Deputy Chief of the Cherokee Nation
- In office October 19, 2011 – August 14, 2019
- Preceded by: Joe Grayson
- Succeeded by: Bryan Warner

Interim Principal Chief of the Cherokee Nation
- In office July 2011 – October 19, 2011
- Preceded by: Chad Smith
- Succeeded by: Bill John Baker

Cherokee Nation Tribal Councilor
- In office 2003–2011

= Joe Crittenden =

American politician

Joe Crittenden (né Stanley Joe Crittenden; born 1944) is a Cherokee Nation politician who has served as the Cherokee Nation Secretary of Veteran Affairs since 2019. He previously served on the tribal council, as deputy chief, and Principal Chief of the Cherokee Nation in 2011.

==Career==
Crittenden was elected to the Cherokee Nation tribal council in 2003. In 2011 he was elected deputy chief of the Cherokee Nation, but a dispute in the election for principal chief requiring a special election required him to briefly serve as Principal Chief of the Cherokee Nation.
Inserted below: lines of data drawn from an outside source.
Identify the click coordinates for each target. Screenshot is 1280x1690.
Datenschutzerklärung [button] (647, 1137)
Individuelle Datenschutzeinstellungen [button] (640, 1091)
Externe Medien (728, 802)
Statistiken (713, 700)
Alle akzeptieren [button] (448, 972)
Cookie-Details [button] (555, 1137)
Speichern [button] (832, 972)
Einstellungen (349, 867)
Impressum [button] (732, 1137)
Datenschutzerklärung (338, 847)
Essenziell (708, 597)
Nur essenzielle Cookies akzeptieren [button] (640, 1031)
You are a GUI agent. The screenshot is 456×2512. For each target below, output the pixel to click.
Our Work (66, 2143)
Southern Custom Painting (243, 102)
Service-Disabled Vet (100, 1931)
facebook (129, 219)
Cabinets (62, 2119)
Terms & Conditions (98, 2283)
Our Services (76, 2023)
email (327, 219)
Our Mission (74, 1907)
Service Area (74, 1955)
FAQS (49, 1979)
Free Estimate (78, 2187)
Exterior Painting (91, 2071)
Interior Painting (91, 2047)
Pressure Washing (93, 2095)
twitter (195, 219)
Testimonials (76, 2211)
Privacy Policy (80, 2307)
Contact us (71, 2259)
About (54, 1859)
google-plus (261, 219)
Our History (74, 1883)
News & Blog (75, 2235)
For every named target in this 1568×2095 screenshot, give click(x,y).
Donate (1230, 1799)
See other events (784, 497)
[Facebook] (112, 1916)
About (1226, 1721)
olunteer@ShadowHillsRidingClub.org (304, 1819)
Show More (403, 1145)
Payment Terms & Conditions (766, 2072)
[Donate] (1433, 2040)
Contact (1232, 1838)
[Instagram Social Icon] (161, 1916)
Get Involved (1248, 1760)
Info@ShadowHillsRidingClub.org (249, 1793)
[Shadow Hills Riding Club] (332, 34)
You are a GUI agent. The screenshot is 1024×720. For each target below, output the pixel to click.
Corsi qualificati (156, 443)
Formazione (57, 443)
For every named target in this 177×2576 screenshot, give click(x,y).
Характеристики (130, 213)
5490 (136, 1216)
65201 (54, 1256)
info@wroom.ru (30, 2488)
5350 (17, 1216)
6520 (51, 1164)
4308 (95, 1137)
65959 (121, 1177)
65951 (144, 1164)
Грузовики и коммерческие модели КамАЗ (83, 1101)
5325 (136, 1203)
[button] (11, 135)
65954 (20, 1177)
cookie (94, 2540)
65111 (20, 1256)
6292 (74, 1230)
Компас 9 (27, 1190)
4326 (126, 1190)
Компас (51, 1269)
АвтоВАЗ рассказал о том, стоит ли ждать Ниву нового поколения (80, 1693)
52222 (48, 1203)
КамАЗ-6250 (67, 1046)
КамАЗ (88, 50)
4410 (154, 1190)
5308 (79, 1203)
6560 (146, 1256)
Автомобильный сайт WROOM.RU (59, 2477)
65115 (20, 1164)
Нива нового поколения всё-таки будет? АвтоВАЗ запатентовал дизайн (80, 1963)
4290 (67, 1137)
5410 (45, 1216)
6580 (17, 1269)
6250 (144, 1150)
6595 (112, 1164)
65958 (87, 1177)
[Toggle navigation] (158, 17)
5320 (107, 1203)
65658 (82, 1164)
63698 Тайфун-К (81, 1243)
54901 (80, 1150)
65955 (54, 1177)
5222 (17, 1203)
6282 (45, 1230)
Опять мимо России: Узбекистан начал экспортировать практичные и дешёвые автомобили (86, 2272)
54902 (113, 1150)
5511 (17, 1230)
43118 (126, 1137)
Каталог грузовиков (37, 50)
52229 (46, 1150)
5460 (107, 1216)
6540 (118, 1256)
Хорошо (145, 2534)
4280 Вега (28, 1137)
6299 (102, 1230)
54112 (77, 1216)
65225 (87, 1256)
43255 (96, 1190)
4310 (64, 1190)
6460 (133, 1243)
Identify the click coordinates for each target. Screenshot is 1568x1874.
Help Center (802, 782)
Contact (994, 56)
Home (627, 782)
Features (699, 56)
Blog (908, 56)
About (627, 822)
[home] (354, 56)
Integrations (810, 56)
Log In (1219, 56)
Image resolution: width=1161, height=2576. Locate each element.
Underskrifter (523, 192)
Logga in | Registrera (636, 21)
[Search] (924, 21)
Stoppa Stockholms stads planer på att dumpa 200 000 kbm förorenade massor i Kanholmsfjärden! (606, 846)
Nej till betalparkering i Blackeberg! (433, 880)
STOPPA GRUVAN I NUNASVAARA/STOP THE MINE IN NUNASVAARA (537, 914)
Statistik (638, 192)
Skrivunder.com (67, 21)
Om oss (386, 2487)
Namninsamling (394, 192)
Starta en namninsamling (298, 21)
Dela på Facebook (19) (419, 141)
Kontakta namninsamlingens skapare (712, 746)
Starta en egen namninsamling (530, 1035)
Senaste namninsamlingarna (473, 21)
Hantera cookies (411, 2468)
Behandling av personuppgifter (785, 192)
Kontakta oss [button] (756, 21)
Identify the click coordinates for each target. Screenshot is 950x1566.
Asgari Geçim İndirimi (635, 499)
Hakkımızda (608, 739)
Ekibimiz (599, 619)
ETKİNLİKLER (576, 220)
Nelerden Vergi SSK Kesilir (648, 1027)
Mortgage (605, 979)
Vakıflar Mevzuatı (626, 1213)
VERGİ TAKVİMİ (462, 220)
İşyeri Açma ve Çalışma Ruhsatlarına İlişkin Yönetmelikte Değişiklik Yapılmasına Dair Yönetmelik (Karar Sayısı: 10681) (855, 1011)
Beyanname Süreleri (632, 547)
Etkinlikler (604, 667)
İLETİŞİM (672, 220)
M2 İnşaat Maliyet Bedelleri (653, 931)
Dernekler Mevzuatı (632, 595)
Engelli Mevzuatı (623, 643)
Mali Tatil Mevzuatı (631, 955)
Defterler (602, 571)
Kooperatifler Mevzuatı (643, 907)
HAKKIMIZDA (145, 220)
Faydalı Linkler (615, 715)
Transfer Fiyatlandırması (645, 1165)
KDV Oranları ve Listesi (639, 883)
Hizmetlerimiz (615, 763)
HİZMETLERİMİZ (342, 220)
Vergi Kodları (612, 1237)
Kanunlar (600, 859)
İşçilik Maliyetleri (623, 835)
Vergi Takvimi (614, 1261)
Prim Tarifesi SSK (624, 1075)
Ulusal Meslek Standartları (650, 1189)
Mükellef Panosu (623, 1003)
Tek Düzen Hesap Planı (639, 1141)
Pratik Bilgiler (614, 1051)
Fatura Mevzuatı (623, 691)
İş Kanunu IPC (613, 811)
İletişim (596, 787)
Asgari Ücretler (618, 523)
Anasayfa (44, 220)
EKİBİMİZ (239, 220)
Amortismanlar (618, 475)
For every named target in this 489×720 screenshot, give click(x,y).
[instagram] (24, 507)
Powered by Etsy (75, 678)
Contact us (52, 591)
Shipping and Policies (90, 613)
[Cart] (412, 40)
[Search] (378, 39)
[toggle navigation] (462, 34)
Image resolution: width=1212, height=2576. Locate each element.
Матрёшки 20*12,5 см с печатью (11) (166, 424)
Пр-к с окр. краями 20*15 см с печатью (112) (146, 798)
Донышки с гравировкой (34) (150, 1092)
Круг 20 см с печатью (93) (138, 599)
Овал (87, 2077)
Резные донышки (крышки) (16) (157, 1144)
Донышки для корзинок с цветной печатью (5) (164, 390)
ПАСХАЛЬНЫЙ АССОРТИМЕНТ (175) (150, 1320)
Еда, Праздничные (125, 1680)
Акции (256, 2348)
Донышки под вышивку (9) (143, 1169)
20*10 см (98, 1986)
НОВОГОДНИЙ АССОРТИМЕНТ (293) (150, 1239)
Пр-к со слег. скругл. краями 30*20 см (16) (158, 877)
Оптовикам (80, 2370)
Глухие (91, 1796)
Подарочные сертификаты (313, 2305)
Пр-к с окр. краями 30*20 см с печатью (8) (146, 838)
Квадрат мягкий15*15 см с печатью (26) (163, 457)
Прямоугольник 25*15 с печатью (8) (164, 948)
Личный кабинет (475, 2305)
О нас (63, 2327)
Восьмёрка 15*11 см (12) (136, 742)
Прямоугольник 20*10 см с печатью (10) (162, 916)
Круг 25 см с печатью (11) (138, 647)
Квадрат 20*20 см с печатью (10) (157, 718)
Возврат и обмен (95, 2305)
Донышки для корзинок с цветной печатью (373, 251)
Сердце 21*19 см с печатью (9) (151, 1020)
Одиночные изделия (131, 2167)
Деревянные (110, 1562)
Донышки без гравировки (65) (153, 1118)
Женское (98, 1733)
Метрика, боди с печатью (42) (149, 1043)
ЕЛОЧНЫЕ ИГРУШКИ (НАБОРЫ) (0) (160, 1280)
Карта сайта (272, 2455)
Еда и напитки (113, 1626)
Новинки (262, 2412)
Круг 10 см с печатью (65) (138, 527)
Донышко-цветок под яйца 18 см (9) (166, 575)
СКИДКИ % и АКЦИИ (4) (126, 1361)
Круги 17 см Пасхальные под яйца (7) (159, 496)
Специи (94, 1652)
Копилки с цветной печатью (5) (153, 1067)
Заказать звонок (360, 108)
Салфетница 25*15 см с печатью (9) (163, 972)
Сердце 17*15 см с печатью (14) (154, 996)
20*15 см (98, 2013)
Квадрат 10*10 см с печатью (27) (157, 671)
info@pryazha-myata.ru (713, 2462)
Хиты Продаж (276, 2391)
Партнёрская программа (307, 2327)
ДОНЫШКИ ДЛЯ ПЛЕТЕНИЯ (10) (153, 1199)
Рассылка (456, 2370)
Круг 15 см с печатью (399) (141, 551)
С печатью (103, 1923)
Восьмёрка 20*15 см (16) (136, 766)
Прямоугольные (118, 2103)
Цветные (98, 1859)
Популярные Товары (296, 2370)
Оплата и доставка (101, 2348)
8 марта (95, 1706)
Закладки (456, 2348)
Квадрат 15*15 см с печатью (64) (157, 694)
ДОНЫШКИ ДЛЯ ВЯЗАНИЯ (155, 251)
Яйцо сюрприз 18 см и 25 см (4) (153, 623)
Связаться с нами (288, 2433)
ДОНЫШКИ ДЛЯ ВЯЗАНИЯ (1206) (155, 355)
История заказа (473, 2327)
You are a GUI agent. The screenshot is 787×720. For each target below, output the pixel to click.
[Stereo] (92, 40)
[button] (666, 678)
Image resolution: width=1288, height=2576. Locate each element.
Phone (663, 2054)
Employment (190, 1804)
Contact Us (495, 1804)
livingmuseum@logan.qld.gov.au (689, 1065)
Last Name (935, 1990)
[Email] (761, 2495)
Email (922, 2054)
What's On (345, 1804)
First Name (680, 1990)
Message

After Bill John Baker was elected, he succeeded Crittenden who resumed his position as deputy chief. He was re-elected deputy chief in 2015. In 2019, the Cherokee Nation Supreme Court ruled that Crittenden could not run for a third consecutive term in 2019, even though he did not serve the entirety of his first term due to serving as acting Principal Chief, because the Cherokee Constitution limits elected officials to two consecutive terms. His term ended on August 14, 2019. In 2019, he was appointed as the first Cherokee Nation Secretary of Veterans Affairs by Principal Chief Chuck Hoskin Jr.